(Text passage begins)

In 2011, there were 65 days during the year when my grandson had to put down his baseball bat and pick up his inhaler. Poor air quality is literally taking childhood away from our children! We can save the joys of youth for them—and money for ourselves—by working to clean up our air.
Clean air will lead to healthcare savings, making this not just a health but a major economic issue, too.
I am a registered nurse, co-founder of Nurses Environmental Advocacy Team for Ohio and a grandmother. Two of my grandchildren have asthma and live in Northeast Ohio. I do not have 2012 data, but the 2011 air quality data for Lake County, OH shows that we had 65 days in which the air quality index was unhealthy for sensitive groups. That is 65 days that my grandchildren had to be mindful that the air that they were breathing outside was not healthy for them.
I witnessed my grandson having an asthma attack when he was playing in a baseball game. At that same game, I talked with a physician whose son was also playing, and she talked about her son’s asthma. The Kaiser Foundation indicates that the 2010 asthma prevalence rates for Ohio’s young adults ages 18–14 was 15.5% compared to the United States average of 10.3%.

(Text passage ends)
(Records supplied begins)

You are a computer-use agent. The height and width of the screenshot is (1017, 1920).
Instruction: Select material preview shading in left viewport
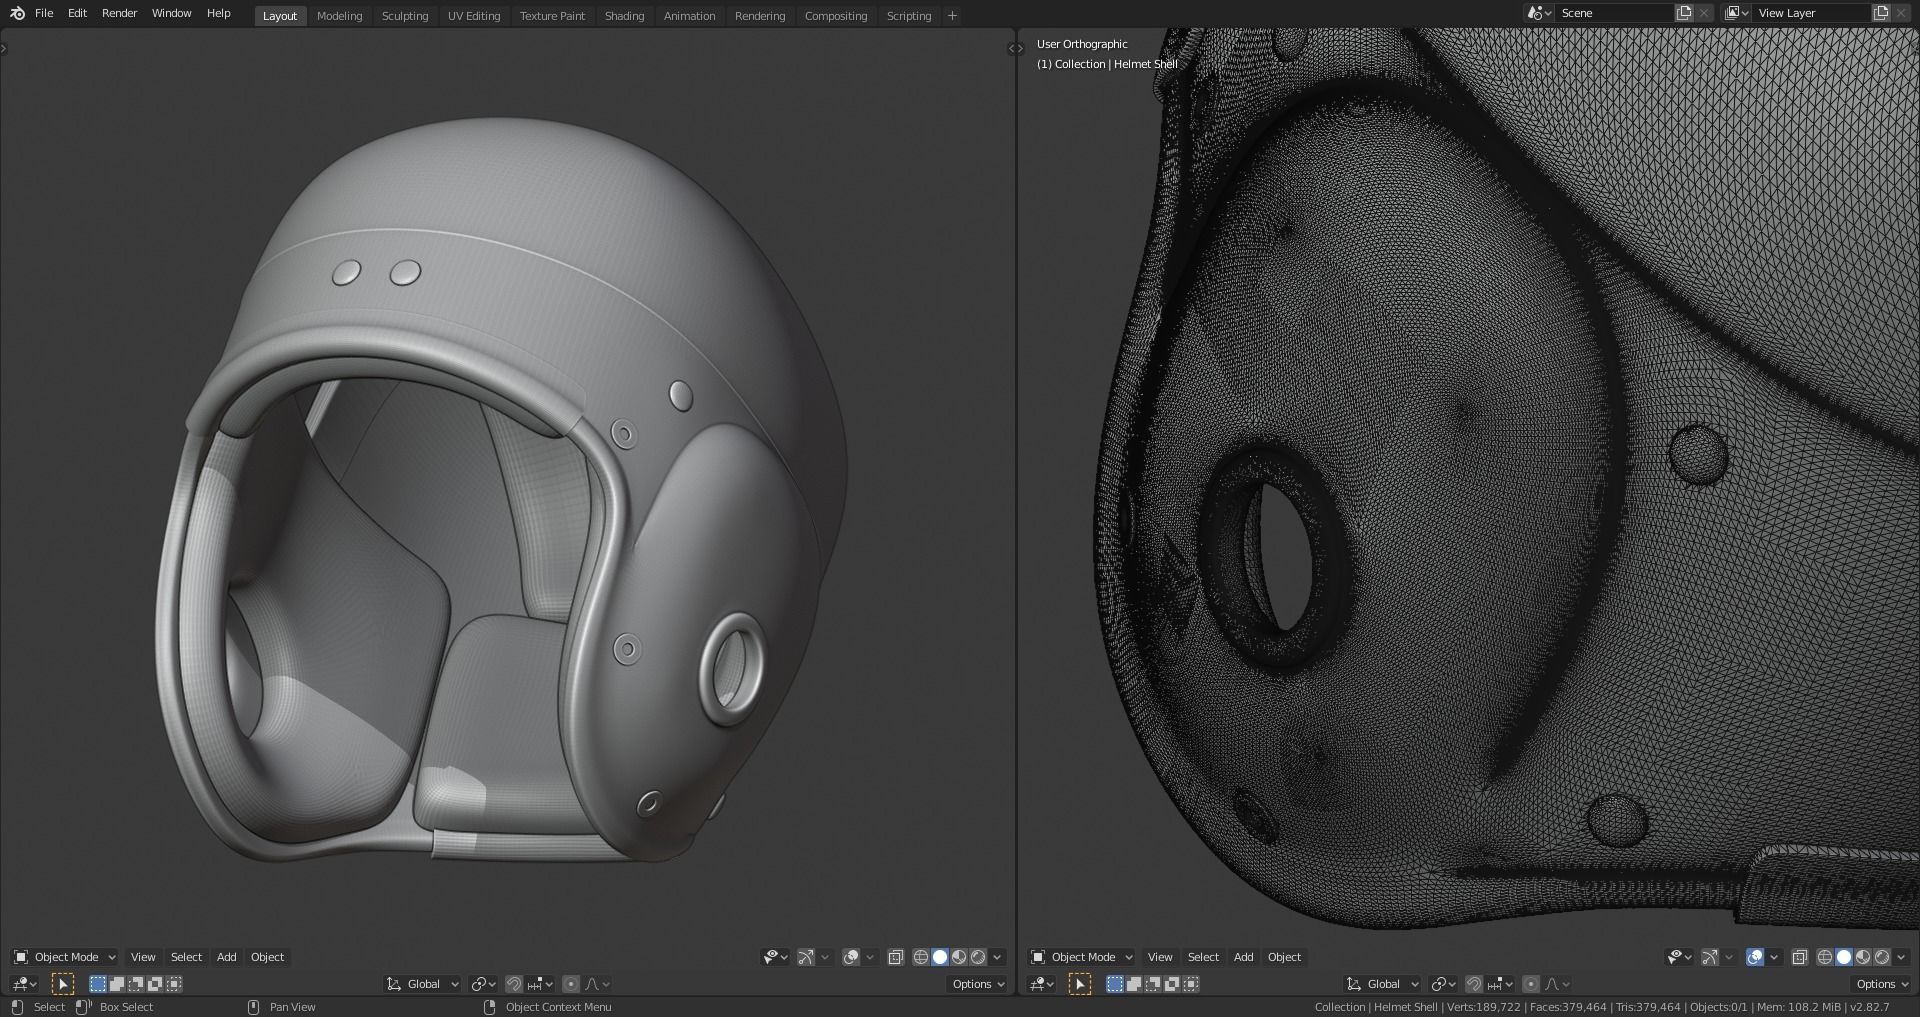tap(959, 957)
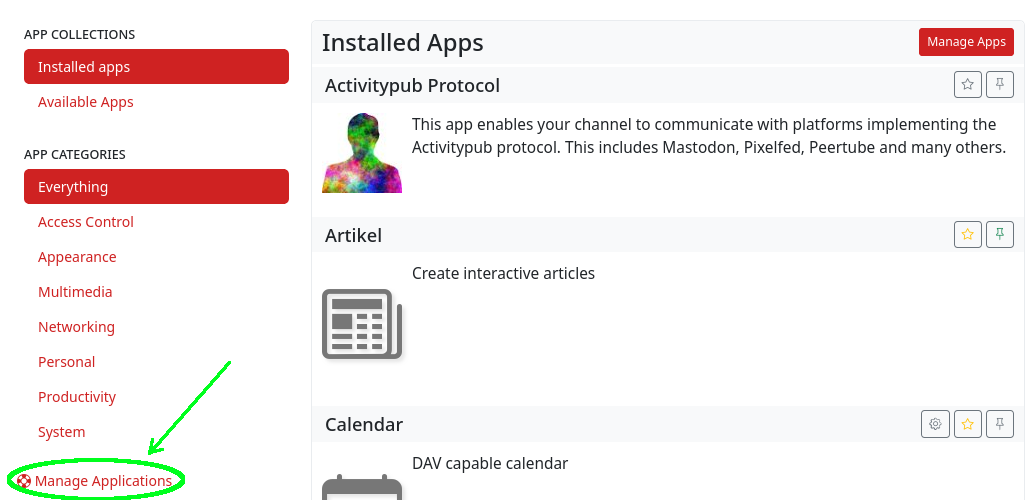Unpin the Artikel app from navbar
This screenshot has height=500, width=1025.
point(1000,235)
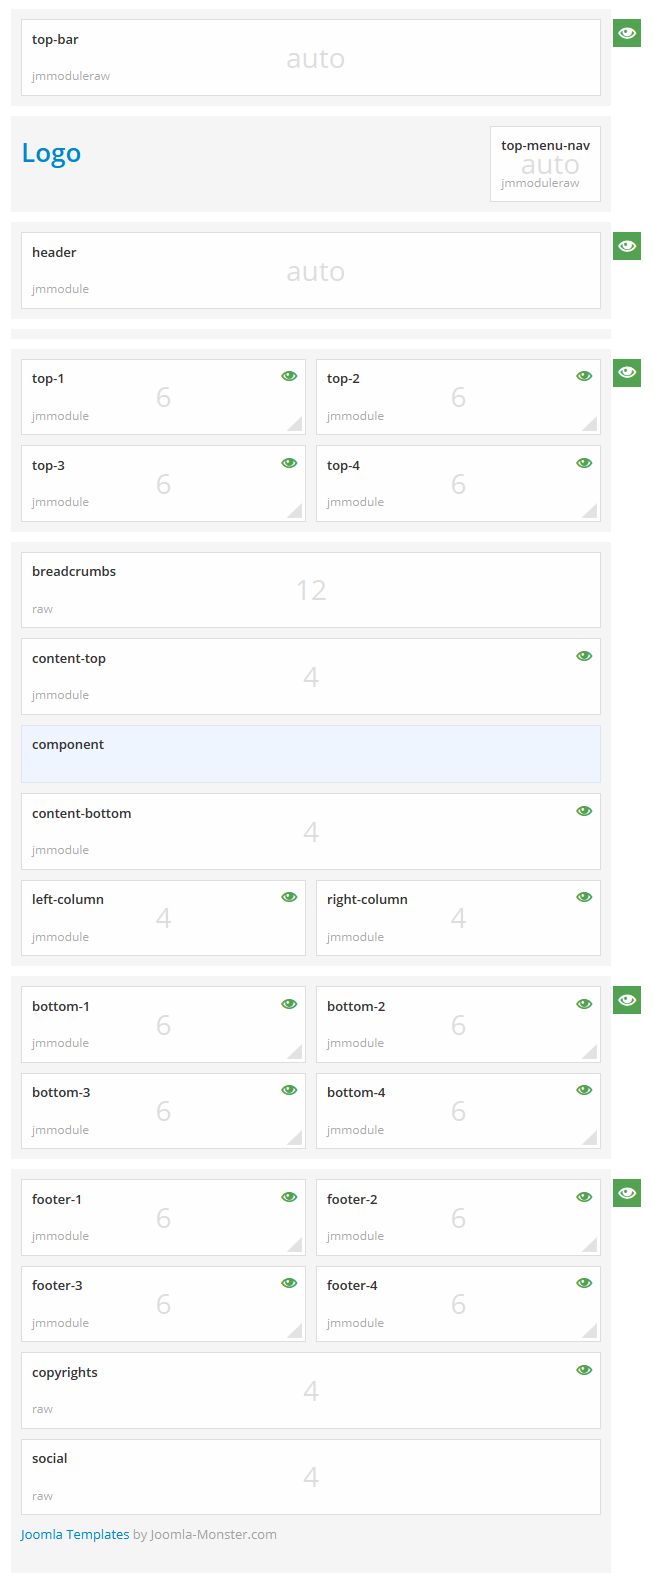
Task: Open the Joomla Templates link
Action: point(74,1534)
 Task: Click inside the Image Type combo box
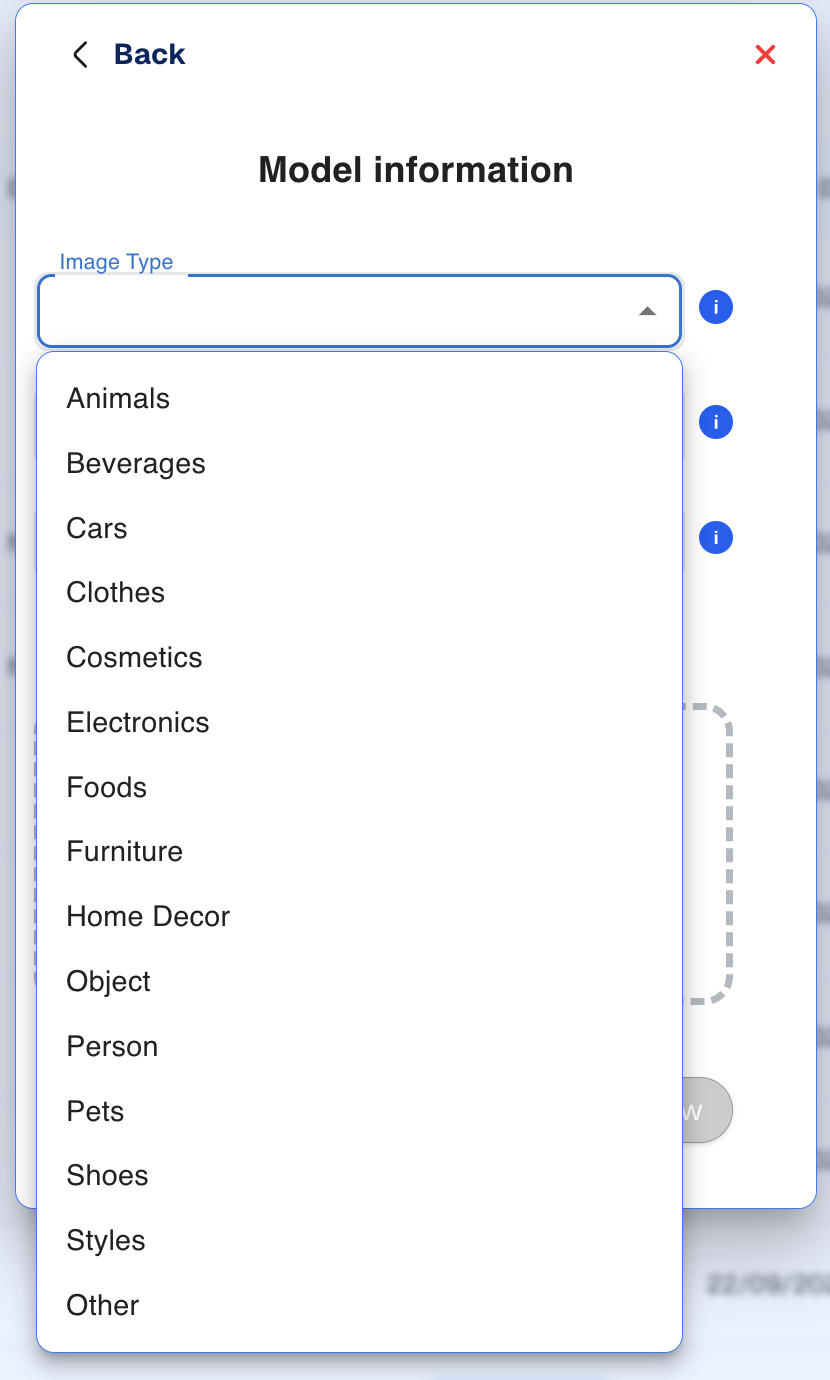359,311
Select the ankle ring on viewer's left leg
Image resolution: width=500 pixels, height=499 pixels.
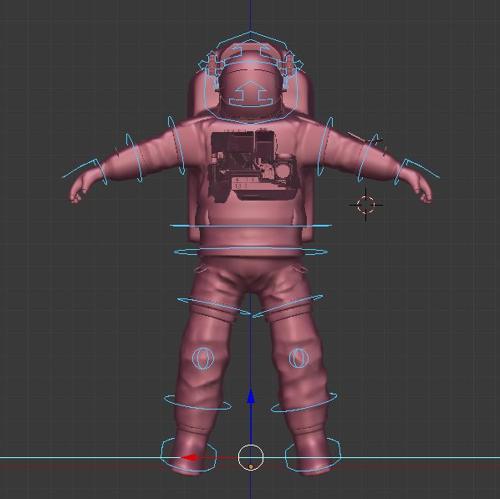pos(198,402)
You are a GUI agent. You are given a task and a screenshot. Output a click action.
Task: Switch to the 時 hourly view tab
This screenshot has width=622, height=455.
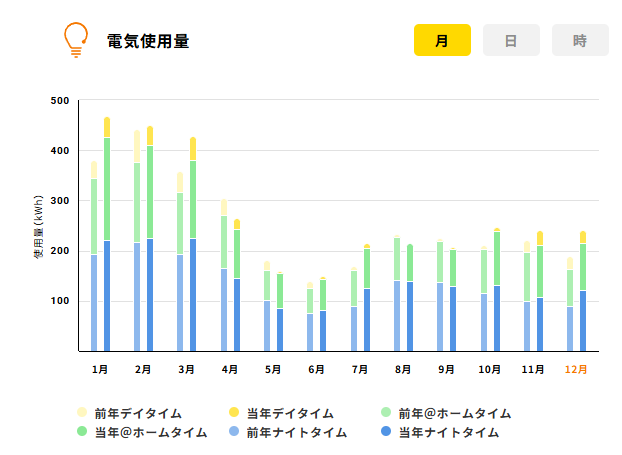click(580, 40)
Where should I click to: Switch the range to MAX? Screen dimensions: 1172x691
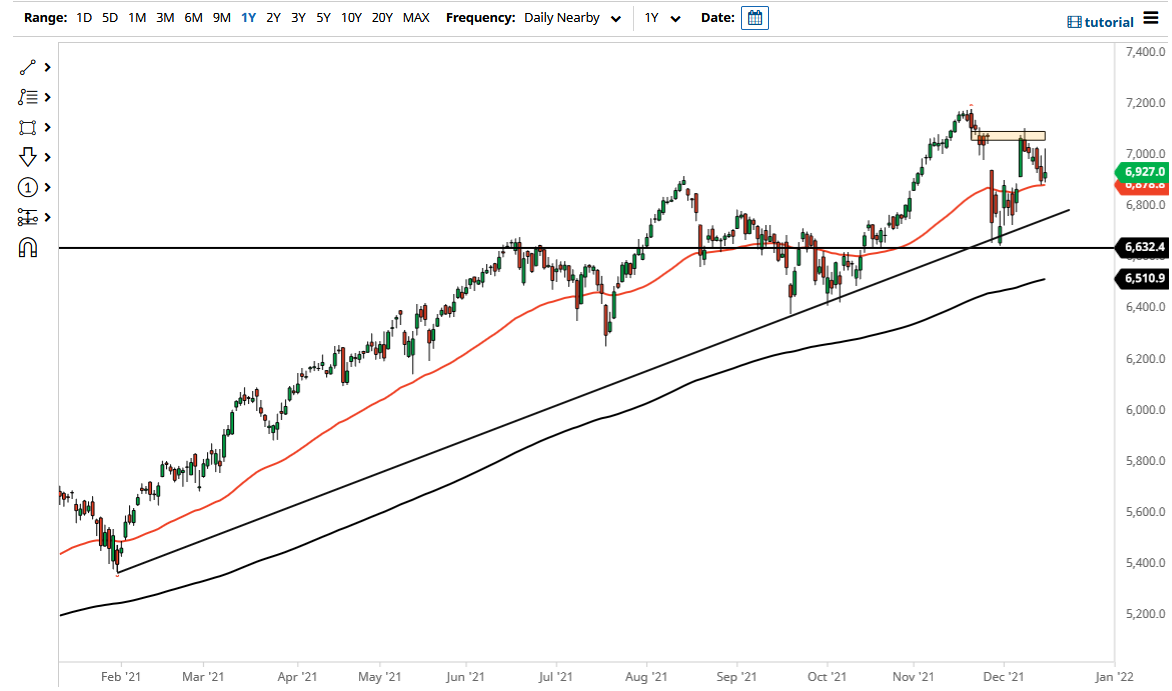417,17
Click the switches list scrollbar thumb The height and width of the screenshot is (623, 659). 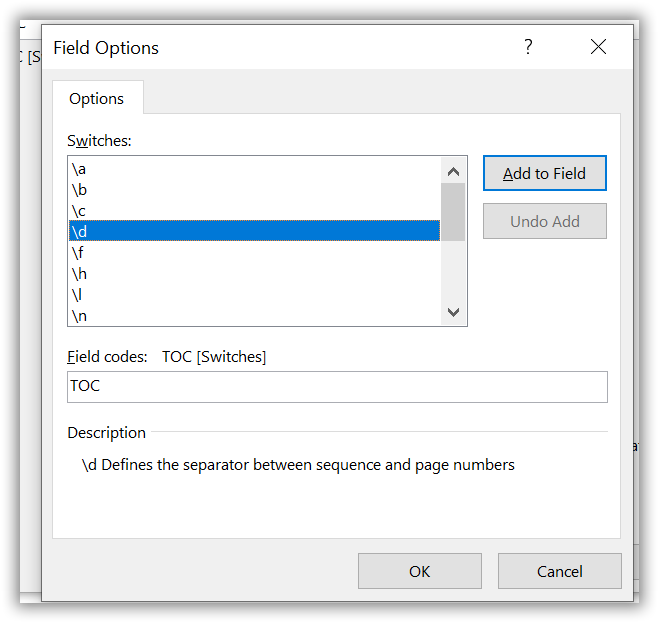(453, 211)
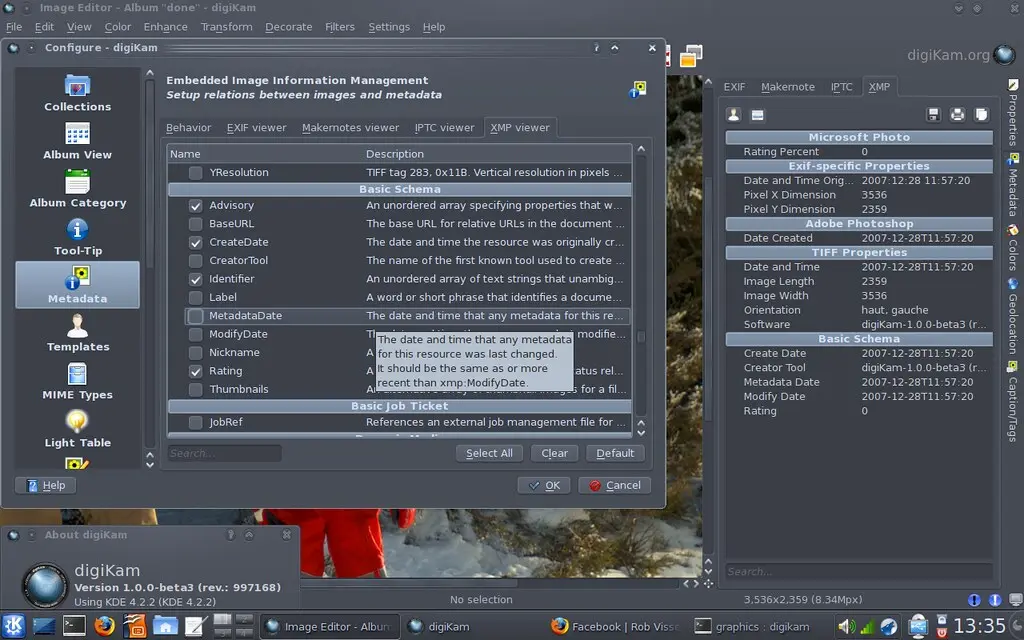The image size is (1024, 640).
Task: Open the Metadata section in sidebar
Action: (77, 284)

(Records supplied ends)

> [Parts of the exercise]:
[a] Repeat the part of the air quality text that begins at "In 2011, there" and ends after "economic issue, too.".
[b] Write the next part of the text on air quality and childhood asthma, picking up after its final sentence.
The items have nothing to do with the text on air quality and asthma.

> [Responses per task]:
[a]
In 2011, there were 65 days during the year when my grandson had to put down his baseball bat and pick up his inhaler. Poor air quality is literally taking childhood away from our children! We can save the joys of youth for them—and money for ourselves—by working to clean up our air.
Clean air will lead to healthcare savings, making this not just a health but a major economic issue, too.

[b]
Poor air quality can also be an asthma trigger for adults. The Center for Disease Control reports that Ohioans have difficulty controlling their asthma. The 50.8% of respondents surveyed experienced an asthma episode or attack in the past year, with 24.1% having symptoms that required emergency or urgent treatment in the past year—many reported making several trips. More than one-third experienced the inability to continue work or carry out their usual.
In summary, poor air quality can lead to health problems. The United States is currently struggling to contain health care expenses. By improving air quality, the health of our children and adults suffering from asthma will improve. Clean air will lead to healthcare savings, making this not just a health but a major economic issue, too.